Monday, April 13, 2020
700 - When Empty is Good
Spirituality Column #700
April 14, 2020
Common Christianity / Uncommon Commentary
When Empty is Good
By Bob Walters
“ … and in Christ you have been brought to fullness.” –
Colossians 2:10
What an irony that an empty grave was humanity’s first sign
of salvation when what salvation means is humanity’s fullness in Christ.
In the Jesus-generated hubbub of Holy Week – the triumphant
entry, trashing the temple, his teaching, the last supper, new
commandments, Jesus’s arrest, trials, horrible death on the cross, entombment,
arisen and bodily seen on the third day, humanity’s forgiveness and salvation
at last! – easily overlooked is the sure reality that Jesus was the human, divine,
tactile proof of God’s existence and truth.

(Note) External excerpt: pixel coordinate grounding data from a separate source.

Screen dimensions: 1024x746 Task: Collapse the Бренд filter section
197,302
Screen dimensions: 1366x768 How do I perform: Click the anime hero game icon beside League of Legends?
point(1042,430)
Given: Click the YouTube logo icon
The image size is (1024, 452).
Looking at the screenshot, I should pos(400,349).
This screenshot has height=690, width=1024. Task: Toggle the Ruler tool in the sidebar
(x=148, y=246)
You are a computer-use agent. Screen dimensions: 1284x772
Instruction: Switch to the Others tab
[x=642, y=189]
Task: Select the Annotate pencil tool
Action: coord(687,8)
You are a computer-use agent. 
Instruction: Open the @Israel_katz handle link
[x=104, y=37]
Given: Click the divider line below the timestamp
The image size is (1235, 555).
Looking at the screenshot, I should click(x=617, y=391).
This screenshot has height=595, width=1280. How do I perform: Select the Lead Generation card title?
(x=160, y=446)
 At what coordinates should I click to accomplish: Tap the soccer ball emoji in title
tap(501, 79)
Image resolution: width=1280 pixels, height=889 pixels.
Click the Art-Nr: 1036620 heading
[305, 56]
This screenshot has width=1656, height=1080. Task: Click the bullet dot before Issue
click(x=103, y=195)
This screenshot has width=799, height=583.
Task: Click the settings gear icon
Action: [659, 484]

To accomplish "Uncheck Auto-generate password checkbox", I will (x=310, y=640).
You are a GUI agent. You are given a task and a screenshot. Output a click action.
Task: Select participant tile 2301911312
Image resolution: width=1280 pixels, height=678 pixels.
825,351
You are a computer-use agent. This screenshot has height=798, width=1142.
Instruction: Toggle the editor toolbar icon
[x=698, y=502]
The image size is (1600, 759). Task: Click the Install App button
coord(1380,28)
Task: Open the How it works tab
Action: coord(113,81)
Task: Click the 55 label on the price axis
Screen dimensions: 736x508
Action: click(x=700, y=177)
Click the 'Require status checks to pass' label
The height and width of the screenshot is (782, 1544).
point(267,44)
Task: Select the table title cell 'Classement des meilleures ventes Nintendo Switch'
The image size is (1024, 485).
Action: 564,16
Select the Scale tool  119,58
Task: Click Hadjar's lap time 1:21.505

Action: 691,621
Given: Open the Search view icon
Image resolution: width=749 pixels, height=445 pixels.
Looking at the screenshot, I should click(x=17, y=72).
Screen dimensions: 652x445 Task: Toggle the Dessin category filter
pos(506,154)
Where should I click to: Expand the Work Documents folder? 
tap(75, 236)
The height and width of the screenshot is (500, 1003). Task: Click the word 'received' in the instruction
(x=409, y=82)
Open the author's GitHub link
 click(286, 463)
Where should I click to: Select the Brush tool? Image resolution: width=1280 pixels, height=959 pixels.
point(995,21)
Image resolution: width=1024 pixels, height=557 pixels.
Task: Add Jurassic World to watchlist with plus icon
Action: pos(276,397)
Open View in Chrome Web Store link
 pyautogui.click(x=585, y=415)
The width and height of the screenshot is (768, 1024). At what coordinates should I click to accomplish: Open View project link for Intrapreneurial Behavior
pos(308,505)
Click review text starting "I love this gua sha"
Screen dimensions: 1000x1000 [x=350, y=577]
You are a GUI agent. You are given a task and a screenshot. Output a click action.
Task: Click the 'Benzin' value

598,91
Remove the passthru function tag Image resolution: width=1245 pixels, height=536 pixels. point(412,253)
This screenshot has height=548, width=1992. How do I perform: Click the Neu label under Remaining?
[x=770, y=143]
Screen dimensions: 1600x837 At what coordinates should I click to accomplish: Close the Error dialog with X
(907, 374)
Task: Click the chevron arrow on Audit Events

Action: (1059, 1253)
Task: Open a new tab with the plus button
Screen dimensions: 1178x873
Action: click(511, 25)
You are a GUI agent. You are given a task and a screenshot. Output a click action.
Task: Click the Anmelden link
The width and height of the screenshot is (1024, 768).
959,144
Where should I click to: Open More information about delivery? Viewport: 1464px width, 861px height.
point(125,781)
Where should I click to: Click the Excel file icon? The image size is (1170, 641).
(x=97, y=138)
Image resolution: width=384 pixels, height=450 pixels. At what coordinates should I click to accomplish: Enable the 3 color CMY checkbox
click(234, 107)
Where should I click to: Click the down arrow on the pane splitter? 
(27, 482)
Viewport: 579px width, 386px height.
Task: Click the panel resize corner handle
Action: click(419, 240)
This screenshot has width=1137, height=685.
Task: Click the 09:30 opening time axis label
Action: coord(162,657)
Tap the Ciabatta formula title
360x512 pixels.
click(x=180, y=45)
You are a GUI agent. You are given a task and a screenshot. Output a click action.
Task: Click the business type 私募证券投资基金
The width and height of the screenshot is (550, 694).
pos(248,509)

The disciples were frightened, disillusioned, and dispersed
during the crucifixion. The empty grave
confounded everybody. The believers were
then stunned Jesus was no longer dead; many saw Him, talked to him, touched
him, ate with him. He was real.
And as for what it all meant, initially, to the believers,
it meant joy mixed with confusion. Over
the years we have come to talk about Easter and perhaps over-focus our faith on
the gracious forgiveness of our sins by the cross and, by the empty grave, the
gift of eternal life with God through faith in Christ. Sins forgiven; death defeated.
But we mustn’t stop there.
It took even the disciples a while to figure it all out.
Everything the disciples needed to know about Jesus’s
resurrection, who He was – God in the flesh – and what their task would be
going forward, Jesus had already told them the past three years and especially
in that eventful final week. Little of His
infinite significance – what “Son of God” actually meant – truly sank in, at
least not right away.
Even we today are often distracted by the Good Friday misery
of death and the joyous Easter-morning relief of life revived. “He is Risen!” For the most part we have figured out,
believe, and cherish the gifts of divine grace, the big “whew!” of our sins
covered and behavioral debts canceled, and the secure knowledge that heaven,
eternal life, and our adoption into God’s family and Kingdom are the sure goals
of our hope.
That’s all great, but really it is only fullness for us.
What about fullness for God?
That fullness is the life we are to give to others
going forward. That is the glory
of God Jesus brought to mankind. Jesus
had fully briefed the disciples how His presence, life, death, and resurrection
would define their mission ahead. And
for a couple of obvious reasons, it was not the disciples’ mission to accompany
Jesus into death. They were dispersed
after Jesus’s arrest because 1) they had to be around later to tell about
Jesus, and 2) death was something Jesus had to go through … rejected and alone.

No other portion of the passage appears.